So I'm trying to build an XML file, and the nature of how it must be built means that I have to add elements outside of the natural nested structure. For example:
builder = Nokogiri::XML::Builder.new(:encoding => 'UTF-8') do |xml|
xml.Data {
xml.Groups do |inner|
inner.send(:"GroupType", "test")
end
# Insert child element into Groups element.
}
end
I want the XML to look like:
<Data>
<Groups>
<GroupType>test</GroupType>
<AnotherNode>13</AnotherNode>
</Groups>
</Data>
Where <AnotherNode> is added where my comment is in the first code sample.
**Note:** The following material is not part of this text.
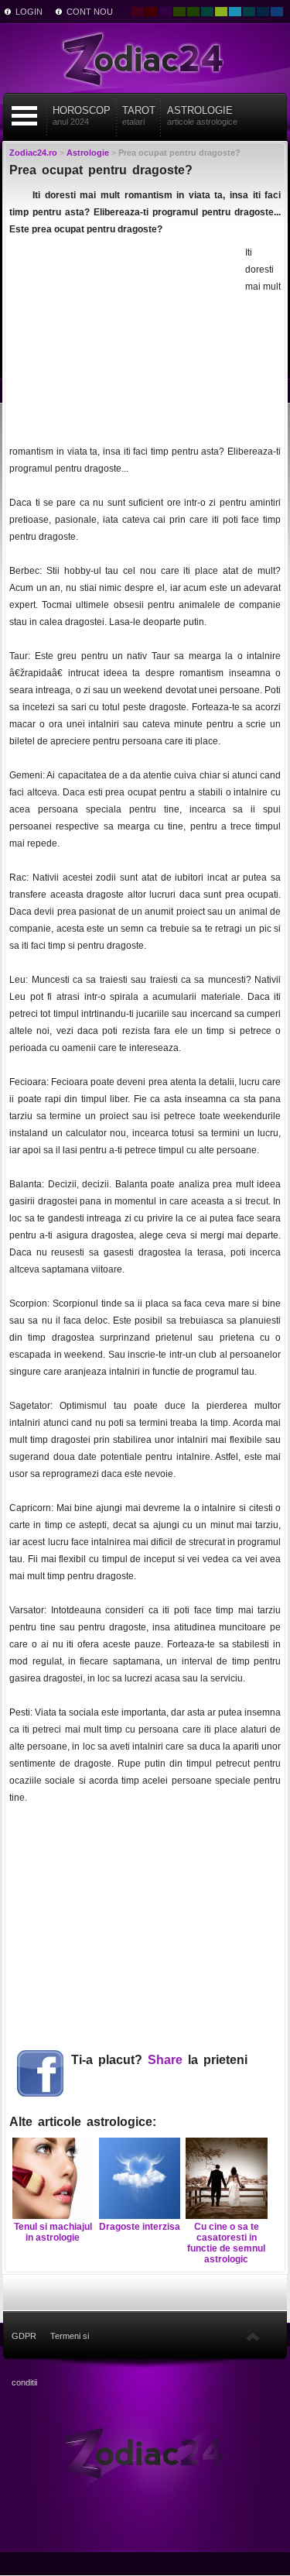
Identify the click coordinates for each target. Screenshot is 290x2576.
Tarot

Should be relatively simple but I can't figure it out for the life of me. Presumably I need to be able to search for the block, or, have a reference to it when I form it and then use that?
On a side note, I've taken over a project that has a bunch of Nokogiri stuff in it already, it has selectors like:
xml_file = Nokogiri::XML(xml)
(xml_file/:RootNode).each do |root|
(root/:SomeItem).each do |si|
...
end
end
.. yet I can't find anything like that in the docs? what's it all about?
Bumped into this two years after the fact, and thought the accepted answer was way more convoluted than it needs to be.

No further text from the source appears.